A second caveat is in the area of Peterson’s excessive commitment to individualism. The totalitarian regimes of the twentieth century, of Stalin’s USSR, of Hitler’s Germany, and of the Khmer Rouge appear to be the driving force behind the incredible passion with which Peterson speaks against our own lurching towards some kind of totalitarian system built on gender ideology. His is probably the clearest voice on the planet at the moment in its opposition to the suppression of basic freedoms in the name of politically correct views of gender. At the same time, however, his way of approaching the problem has probably swung too much towards the individual and away from the communal. For him – perhaps evidence of his Protestant upbringing – “religion is about individual development”. For a Catholic religion is about the development of a people – the people of God.
This is a point well made by Brandon McGinley in a recent article in the Catholic Herald entitled “What is a Catholic to make of Jordan Peterson?” There he writes of Peterson, that
He does not see, however, how it is precisely Enlightenment individualism that has dissolved the bonds of charity, solidarity and authority that made Christianity a living tradition…. And if, God willing, the Church is to baptise Jordan Peterson the man, let us pray that the grace of the sacrament washes away his commitment to individualism and replaces it with an integrated view of the human person, striving not for the greatness of alpha status in a world of brutes but for the greatness of communion with the God who is love.

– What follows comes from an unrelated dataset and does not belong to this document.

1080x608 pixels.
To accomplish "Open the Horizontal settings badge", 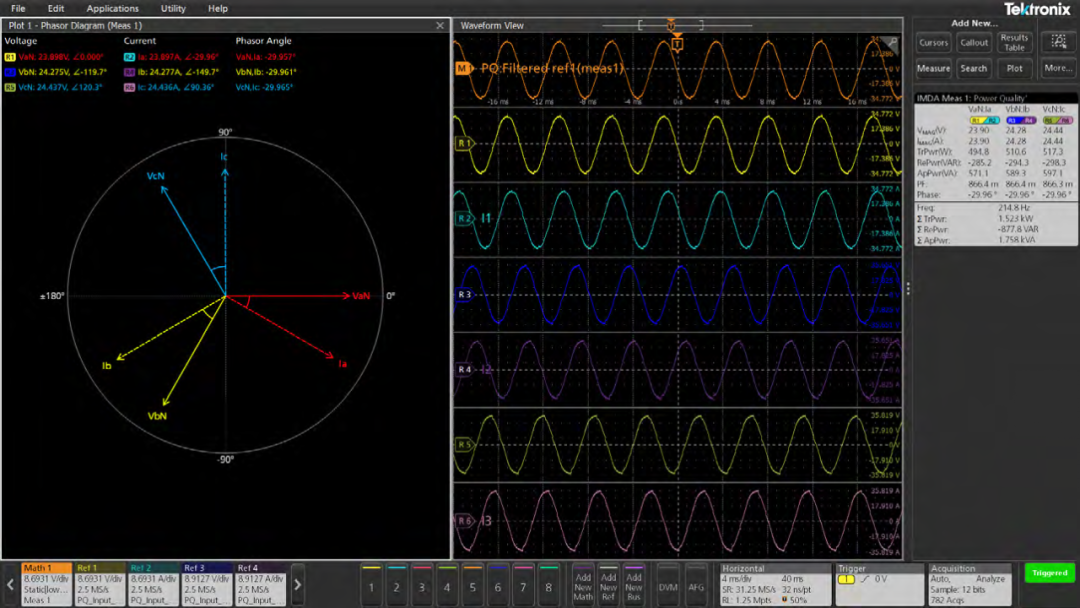I will [775, 584].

The third and final caveat should be placed alongside Peterson’s tendency to reduce religion to morality (again perhaps a relic of his Protestant upbringing). For him “religious systems are about how we ought to act, and these arose in a quasi evolutionary manner”; “scientific truth tells you what things are, but genuine religious truth tells you how to act”. In this way, for Peterson, religious truths “are not true, in way of scientific truth, but ‘meta true’ or ‘hyper true’”. This is also quite problematic and potentially reductive of religion to moralism.
Peterson’s reduction of truth to “scientific truth” (facts) and “religious truth” (significant for action) is too simplistic. There is a whole metaphysical worldview underlying Christianity without which moral action would make no sense (and indeed would be impossible). This is a metaphysics of a creator God whose creative work is the work of love and wisdom; it is the metaphysics of the creative logos – the second person of the Trinity – entering into the drama of human history at a real moment in time.

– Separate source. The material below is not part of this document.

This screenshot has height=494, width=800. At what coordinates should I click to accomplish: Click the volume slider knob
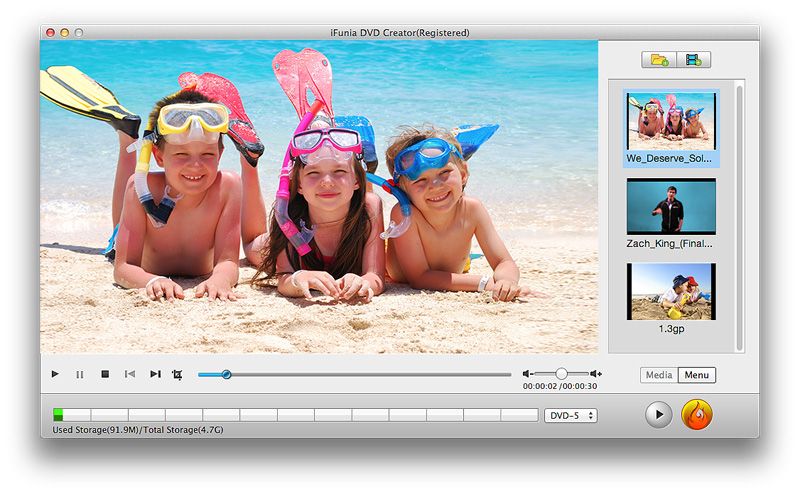click(561, 374)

Christianity, in the words of Pope Benedict XVI, “is not a new philosophy or a new form of morality. We are only Christians if we encounter Christ, even if He does not reveal Himself to us as clearly and irresistibly as he did to Paul in making him the Apostle of the Gentiles. We can also encounter Christ in reading Holy Scripture, in prayer, and in the liturgical life of the Church – touch Christ’s heart and feel that Christ touches ours. And it is only in this personal relationship with Christ, in this meeting with the Risen One, that we are truly Christian” (Address, Sept. 3, 2008).
I would like to finish by extending my condolences to our Subscriptions Manager, Liam Ó hAlmhain on the recent death of his wife Brighid. Please remember Brighid and her family in your prayers. Ar dheis Dé go raibh a hanam dílis.